Microsoft released the May 2020 Security Updates that includes 111 unique vulnerability fixes, 16 of those rated critical.
In all, the security updates address vulnerabilities in the following Microsoft products:
- .NET Core
- .NET Framework
- ChakraCore
- Internet Explorer
- Microsoft Dynamics
- Microsoft Edge (Chromium-based)
- Microsoft Edge (EdgeHTML-based)
- Microsoft Office and Microsoft Office Services and Web Apps
- Microsoft Windows
- Power BI
- Visual Studio
- Windows Defender.
Microsoft has provided patches for each of the vulnerabilities and summarized in the May 2020 Security Updates Release Notes.
Critical Microsoft Edge Elevation of Privilege Vulnerability
One of the patches addresses a Critical Microsoft Edge elevation of privilege vulnerability CVE-2020-1056.

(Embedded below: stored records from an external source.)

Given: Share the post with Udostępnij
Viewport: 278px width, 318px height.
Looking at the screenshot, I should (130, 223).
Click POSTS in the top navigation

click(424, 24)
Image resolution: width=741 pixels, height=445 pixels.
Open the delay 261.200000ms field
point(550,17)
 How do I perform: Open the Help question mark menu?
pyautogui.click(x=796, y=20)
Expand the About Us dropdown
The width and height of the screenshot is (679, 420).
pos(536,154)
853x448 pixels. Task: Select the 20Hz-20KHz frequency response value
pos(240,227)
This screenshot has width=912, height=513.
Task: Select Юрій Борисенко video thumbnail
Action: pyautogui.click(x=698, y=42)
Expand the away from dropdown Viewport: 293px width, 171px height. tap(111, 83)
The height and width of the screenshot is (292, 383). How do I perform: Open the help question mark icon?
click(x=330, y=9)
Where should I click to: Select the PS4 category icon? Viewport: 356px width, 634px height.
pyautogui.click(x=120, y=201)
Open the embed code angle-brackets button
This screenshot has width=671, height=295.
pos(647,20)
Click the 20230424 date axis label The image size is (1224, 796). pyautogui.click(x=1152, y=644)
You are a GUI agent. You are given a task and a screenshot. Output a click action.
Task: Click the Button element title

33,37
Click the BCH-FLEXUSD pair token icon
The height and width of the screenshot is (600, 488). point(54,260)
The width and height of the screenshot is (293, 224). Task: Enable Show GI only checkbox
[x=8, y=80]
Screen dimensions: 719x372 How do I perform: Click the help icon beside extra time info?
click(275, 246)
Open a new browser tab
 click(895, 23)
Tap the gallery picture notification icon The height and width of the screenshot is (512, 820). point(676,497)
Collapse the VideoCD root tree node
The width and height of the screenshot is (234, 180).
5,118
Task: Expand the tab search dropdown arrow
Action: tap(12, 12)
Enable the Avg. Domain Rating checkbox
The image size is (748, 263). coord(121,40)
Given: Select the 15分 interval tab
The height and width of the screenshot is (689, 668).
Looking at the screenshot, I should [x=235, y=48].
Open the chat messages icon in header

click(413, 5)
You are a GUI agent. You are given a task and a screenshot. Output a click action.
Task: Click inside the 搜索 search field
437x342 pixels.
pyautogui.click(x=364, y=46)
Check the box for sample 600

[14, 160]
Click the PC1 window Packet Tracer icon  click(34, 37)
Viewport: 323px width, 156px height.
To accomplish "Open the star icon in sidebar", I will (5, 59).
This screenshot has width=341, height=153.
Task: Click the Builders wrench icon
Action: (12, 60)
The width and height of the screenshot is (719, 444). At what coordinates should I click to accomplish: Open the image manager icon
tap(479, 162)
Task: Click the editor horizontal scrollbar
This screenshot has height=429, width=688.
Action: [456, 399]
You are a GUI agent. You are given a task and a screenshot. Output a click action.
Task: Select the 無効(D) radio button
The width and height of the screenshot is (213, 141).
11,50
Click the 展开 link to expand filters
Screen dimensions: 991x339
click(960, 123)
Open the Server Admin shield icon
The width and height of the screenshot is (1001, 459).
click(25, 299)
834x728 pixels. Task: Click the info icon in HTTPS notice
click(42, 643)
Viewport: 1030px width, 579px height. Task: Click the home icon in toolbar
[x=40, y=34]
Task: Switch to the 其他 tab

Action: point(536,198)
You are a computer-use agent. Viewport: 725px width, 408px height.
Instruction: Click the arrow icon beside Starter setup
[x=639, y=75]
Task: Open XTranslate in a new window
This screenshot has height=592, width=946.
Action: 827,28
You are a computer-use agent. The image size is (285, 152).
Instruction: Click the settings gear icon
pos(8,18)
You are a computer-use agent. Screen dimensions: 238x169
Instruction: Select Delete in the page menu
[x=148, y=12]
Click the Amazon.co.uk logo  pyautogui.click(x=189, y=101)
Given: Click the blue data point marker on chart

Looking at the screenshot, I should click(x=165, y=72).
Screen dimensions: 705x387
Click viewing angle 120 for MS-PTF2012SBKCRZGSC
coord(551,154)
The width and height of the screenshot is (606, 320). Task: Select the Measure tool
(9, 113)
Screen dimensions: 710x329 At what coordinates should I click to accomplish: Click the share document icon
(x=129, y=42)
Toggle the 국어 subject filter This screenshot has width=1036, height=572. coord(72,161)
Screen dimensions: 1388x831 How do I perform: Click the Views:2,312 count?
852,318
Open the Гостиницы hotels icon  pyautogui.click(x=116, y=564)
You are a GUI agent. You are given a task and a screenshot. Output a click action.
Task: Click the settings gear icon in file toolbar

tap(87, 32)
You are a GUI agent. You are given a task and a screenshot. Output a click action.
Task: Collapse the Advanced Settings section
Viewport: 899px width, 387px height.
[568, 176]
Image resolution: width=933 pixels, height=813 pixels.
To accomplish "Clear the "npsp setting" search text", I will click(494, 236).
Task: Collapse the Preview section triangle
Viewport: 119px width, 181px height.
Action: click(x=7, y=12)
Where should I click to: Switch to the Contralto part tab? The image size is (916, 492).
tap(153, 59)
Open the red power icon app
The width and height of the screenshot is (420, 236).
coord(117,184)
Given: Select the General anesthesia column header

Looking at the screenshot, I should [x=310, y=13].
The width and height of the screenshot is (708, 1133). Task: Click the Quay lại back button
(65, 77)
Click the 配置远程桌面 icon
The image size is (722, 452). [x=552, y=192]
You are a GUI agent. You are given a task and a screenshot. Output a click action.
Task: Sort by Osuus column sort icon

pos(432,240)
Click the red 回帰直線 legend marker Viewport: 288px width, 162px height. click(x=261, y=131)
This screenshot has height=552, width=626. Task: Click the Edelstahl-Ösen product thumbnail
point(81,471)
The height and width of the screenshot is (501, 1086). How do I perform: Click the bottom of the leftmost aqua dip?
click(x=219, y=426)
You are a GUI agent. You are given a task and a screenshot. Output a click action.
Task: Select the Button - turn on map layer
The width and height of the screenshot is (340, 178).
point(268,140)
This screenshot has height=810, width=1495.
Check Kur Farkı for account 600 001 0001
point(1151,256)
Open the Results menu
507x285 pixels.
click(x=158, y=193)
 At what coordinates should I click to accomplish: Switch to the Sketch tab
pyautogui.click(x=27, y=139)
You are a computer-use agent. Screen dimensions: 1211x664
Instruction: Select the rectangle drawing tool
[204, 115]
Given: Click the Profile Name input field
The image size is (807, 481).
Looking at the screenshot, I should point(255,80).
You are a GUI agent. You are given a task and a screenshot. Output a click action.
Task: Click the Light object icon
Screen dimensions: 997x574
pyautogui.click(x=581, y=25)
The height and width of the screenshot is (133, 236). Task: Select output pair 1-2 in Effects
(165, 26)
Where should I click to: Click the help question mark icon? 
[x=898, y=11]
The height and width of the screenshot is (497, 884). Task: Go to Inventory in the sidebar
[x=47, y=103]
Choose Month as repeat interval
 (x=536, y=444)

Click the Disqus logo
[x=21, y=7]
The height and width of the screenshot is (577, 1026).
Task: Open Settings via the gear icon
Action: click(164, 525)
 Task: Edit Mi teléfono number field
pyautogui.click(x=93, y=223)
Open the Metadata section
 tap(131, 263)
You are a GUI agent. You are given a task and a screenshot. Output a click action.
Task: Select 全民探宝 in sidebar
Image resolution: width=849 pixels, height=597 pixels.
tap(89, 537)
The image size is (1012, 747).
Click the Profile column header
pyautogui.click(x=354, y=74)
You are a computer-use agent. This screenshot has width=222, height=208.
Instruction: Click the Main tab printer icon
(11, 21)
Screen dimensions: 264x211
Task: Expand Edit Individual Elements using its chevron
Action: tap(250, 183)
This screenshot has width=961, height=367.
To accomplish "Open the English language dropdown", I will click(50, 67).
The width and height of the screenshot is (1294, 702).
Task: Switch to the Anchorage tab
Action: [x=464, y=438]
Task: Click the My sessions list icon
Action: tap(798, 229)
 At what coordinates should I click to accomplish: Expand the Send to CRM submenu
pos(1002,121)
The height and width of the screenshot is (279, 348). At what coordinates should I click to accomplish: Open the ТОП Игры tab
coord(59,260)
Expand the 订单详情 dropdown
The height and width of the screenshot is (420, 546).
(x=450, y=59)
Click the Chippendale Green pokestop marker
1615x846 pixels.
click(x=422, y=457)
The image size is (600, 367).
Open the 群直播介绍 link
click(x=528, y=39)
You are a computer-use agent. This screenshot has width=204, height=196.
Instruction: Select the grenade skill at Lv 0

“An elevation of privilege vulnerability exists when Microsoft Edge does not properly enforce cross-domain policies, which could allow an attacker to access information from one domain and inject it into another domain,” Microsoft stated in the advisory.
The issue affects multiple versions of Windows 10, Windows Server 2016 and Windows Server 2019.
Remote Code Execution vulnerabilities
Of the remaining Critical patches, all 15 of them address remote code execution (RCE) vulnerabilities.
Microsoft has released patches for four SharePoint RCE vulnerabilities (CVE-2020-1023, CVE-2020-1024, CVE-2020-1069 and CVE-2020-1102).
An attacker could potentially exploit three of the four SharePoint RCEs to run arbitrary code in the context of the SharePoint application pool and the SharePoint server farm account.
Microsoft added the issue relates to when the software fails to check the source markup of an application package.
In addition, Microsoft patched a Critical Internet Explorer memory corruption vulnerability CVE-2020-1062.
“A remote code execution vulnerability exists when Internet Explorer improperly accesses objects in memory. The vulnerability could corrupt memory in such a way that an attacker could execute arbitrary code in the context of the current user,” Microsoft warned.
Administrators should also take note that Microsoft confirmed exploitation of the IE vulnerability CVE-2020-1062 is “more likely.”
Additional RCE vulnerabilities impact:
- MSHTML engine (CVE-2020-1064)
- ChakraCore (CVE-2020-1037 and CVE-2020-1065)
- Media Foundation (CVE-2020-1028, CVE-2020-1126 and CVE-2020-1136)
- VBScript (CVE-2020-1093)
- Color Management Module (CVE-2020-1117) and
- Graphics Components (CVE-2020-1153).
Administrators should make these RCE vulnerabilities high priority to patch.
OpenSSL and Autodesk FBX vulnerabilities
In addition to the May patches, Microsoft also released security advisories late last month for an OpenSSL remote denial of service vulnerability and Autodesk FBX library RCE vulnerability.
According to Microsoft, the RCE vulnerability exists in the Autodesk FBX library that is integrated in Microsoft Office 2019 and Office 365 ProPlus (32 and 64 bit versions).
Finally, Microsoft fixed 95 vulnerabilities rated Important, 6 rated Moderate and 6 rated Low severity.
Readers can also check out more vulnerability and patch details in Microsoft’s Security Update Guide.